Several factors are worth mentioning – these were the years after the end of the Civil War, and the German Americans had been fairly consistent in their opposition to slavery, ever since Francis Daniel Pastorius was among the authors of the first abolitionist petition back in 1688. So they looked for opportunities to showcase this aspect of their history in the United States, and who was better suited for that purpose than Humboldt? The man who had condemned slavery after he had seen it deleterious effects in the Spanish American colonies, and who had protested vehemently when his conclusions on slavery were omitted from an American edition of his essay on Cuba in 1856.

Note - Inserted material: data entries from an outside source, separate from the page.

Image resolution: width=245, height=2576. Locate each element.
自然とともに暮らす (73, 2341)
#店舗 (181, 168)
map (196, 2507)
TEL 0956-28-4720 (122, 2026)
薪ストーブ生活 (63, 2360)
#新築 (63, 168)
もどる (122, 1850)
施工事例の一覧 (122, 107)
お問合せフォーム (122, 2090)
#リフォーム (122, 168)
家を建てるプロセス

And William Horstmann, the German Society president and wealthy textile manufacturer who came up with the idea for the statue, himself embodied what had been so special about Humboldt’s influence—it had not been limited to a scientific or academic audience—he had wanted to reach as wide an audience as possible, and his Kosmos lectures in Berlin are the most famous expression of that goal. In addition, many of his works had been re-issued in editions aimed at a less educated reader—men like Horstmann, who never enjoyed much of a formal education, but who was curious about the world around him and traveled a lot.

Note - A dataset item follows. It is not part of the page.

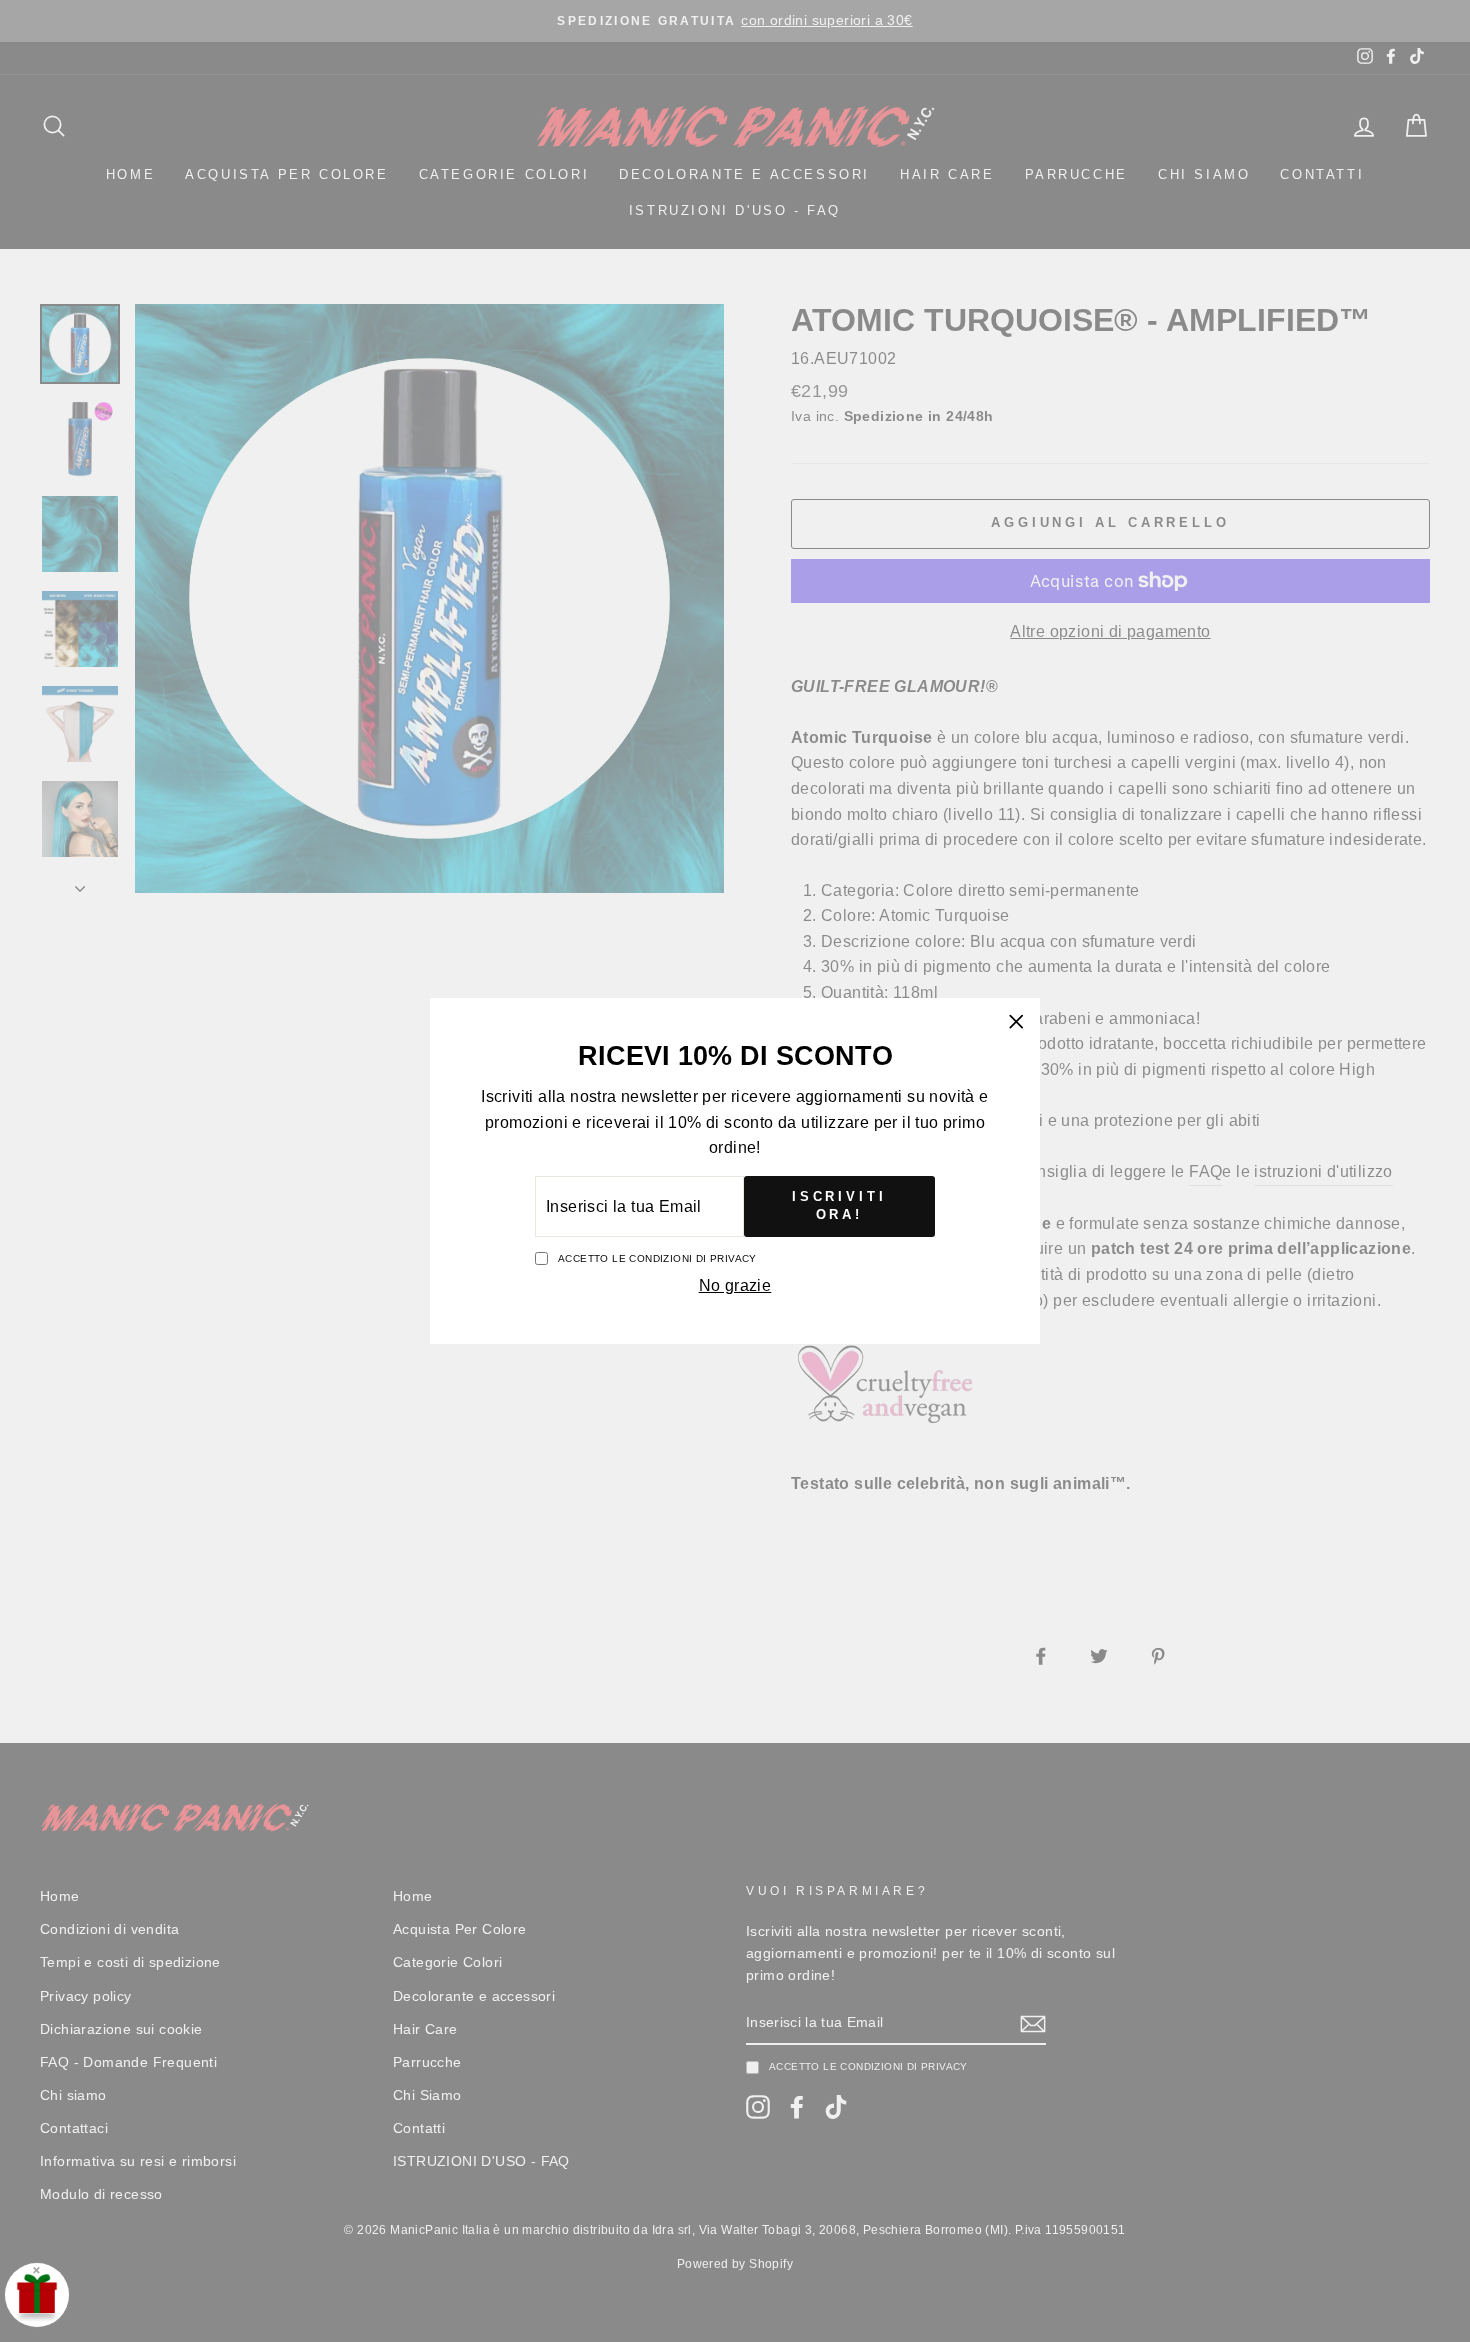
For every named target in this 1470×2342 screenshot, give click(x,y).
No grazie (735, 1285)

In addition, these are the years leading up to the founding of the German Empire —a development closely watched by a German American community interested in being connected to a powerful united Germany. Just like the German Society was thinking big at the time—it had many prosperous merchants, factory owners, publishers, doctors and professors as its members, and completely rebuilds its headquarters in 1866. In 1867, Oswald Seidensticker, professor of German at the University of Pennsylvania, establishes the German American Archive – a reflection of the increased desire to document the ‘German’ contribution to the success of the United States. And now the upcoming Humboldt anniversary provides the opportunity to reach even further than with the Schiller anniversary of 1859—to the whole scientific and academic community in Philadelphia—from the American Philosophical Society to the Franklin Institute, from the Academy of Natural Sciences to the College of Physicians, from the Wagner Free Institute of Science to Girard College.